When I was planning my 2011 visit to the Czech Republic, I dreamed of kolache bakeries on every corner. I thought I would eat some schnitzel with gravy, some stroganoff with rice, some goulash with potatoes, and all of the soft and sweet breakfast pastries I could ever want. Feeling homesick for Texas, I was beyond excited to have some familiar, authentic Czech cuisine.
When I arrived in Prague, however, I quickly learned that my expectations were a bit… off. I only found one koláče bakery in the entire city—and trust me, I had to hunt for it. (Meanwhile, the koláče bakery in Hukvaldy strictly served unfamiliar pizza-sized versions.) I saw no sign of schnitzel nor stroganoff. I ordered my hovězí guláš with a side of bread dumplings. Most frequently, I dined on a dish I had never even heard of in all my years: svíčková, which consisted of braised beef, a sort of sweet gravy, cranberries, and whipped cream. On more than one occasion, Seth enjoyed a whole fried trout. But the most surprising discovery of all was the exorbitant amount of Neapolitan-style pizza.
When I was growing up, the majority of my friends ate very “American” family dinners of chicken pot pie, meatloaf, or pot roast. My friend Ashley, whose mother was from Scotland, often helped her mom make bangers and mash or shepherd’s pie. My friend Kathryn, whose maternal grandparents were from Italy, attended weekly pasta al pomodoro dinners with her extended family. When I had the pleasure of staying at my grandmother’s house over the weekend, I ate one of my favorites—veal schnitzel (which my grandmother lovingly dubbed “chicken fried steak”) with brown gravy and a side of white rice. At a young age I was well aware of heritage cuisine, so I assumed that while Ashley’s family’s food was distinctly Scottish and Kathryn’s family’s food was distinctly Italian, my family’s food was distinctly Czech. It was not until I visited the Czech Republic that I learned that our food was not really Czech at all.
Last night while watching a season-two episode of “The Sopranos,” I was intrigued by a scene on cuisine and class. Italian-American Paulie visits the Motherland for the first time, and he is uncomfortable with the local cuisine. Having eaten veal parm, baked ziti, and cannelloni his whole life, he is displeased with the seemingly foreign cuisine in front of him. Linguine with clams and squid ink? I’ll pass, he thinks. He calls the waiter over to the table. “Can I just get some macaroni and gravy?” Realizing that the waiter is confused, a dining companion looks at Paulie and says, “He doesn’t know what you say.” Paulie looks at his dining companion incredulously. “Gravy! Gravy! Tomato sauce!” he says with emphasis. The dining companion and the waiter go back and forth, while a third customer mumbles with frustration and annoyance, “And you thought the Germans were classless pieces of shit!”
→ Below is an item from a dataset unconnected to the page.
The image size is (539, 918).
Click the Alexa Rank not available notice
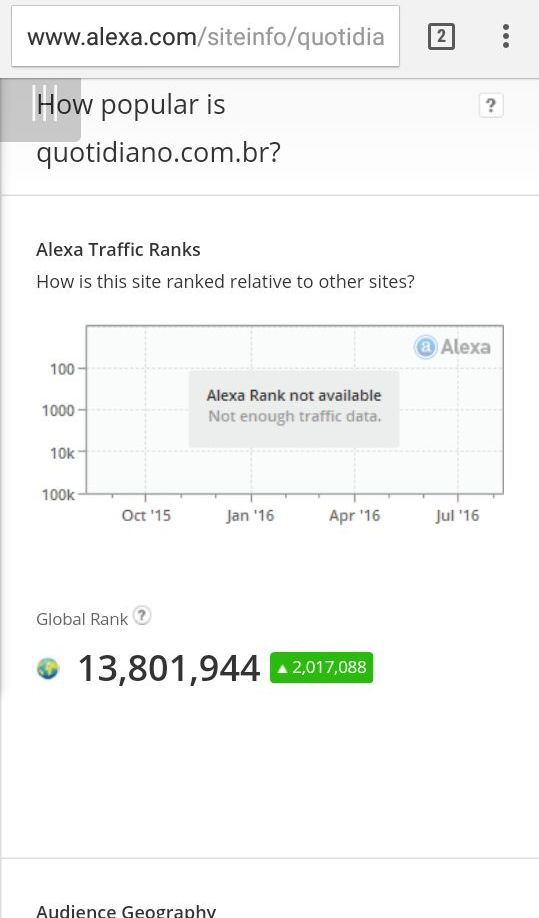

When Paulie’s Sicilian family emigrated to New York sometime during the Great Wave of 1880-1920, they brought with them their peasant foods: pasta, rice, gnocchi, bread, and tomato sauce. When they realized financial success in America, however, they continued their economical methods of cooking out of tradition and familiarity. Thus their recollection of Italian food was essentially stuck in a particular moment in time; what they perceived to be authentic was no longer so. One hundred years later, many so-called “old school” Italian-Americans still consider the more delicate, labor-intensive counterparts of their contemporary cuisine—for example, baby octopus, beef sirloin carpaccio, and agnolotti—to be little more than trendy distractions.
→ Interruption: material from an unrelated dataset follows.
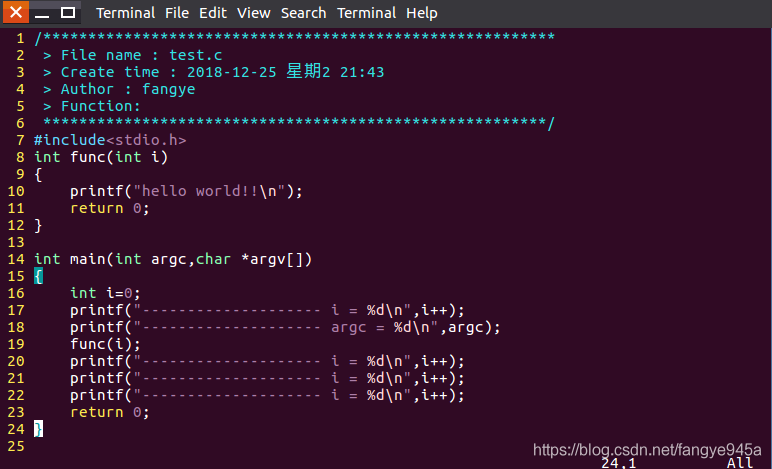Click line number 13 in the gutter
772x469 pixels.
pos(16,242)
I predict that in one hundred years, Colombian-Americans will experience the same bewilderment and difficulties in trying to accept their native country’s evolved foods. In Colombia pechuga a la plancha (grilled chicken breast), pollo al horno (baked chicken), chuleta de cerdo (pork chop), sobrebarriga (flank steak), and higado (liver) will no longer be accompanied by today’s beans, rice, salted potato, plantain, and yucca; it is possible that they will not be served at all. In a century’s time the factors that currently prevent Colombia’s cuisine from developing—that is, rampant poverty and inadequate infrastructure—will likely fade. Poor Colombians will get richer and winding roads will get straighter, thus (literally) paving the way for more seafood, produce, and plant protein. Meanwhile, those immigrants who set up shop in Miami will raise their kids on familiar meats and starches, and in turn their kids will raise their kids on familiar meats and starches, and so on until traditional Colombian cuisine becomes inauthentic and modern Colombian cuisine becomes unrecognizable. The bandeja paisa—Colombia’s national dish, at a mere 60 years old—will long remain a fixture in Colombian-American homes, despite its irrelevance in the urbanized Motherland.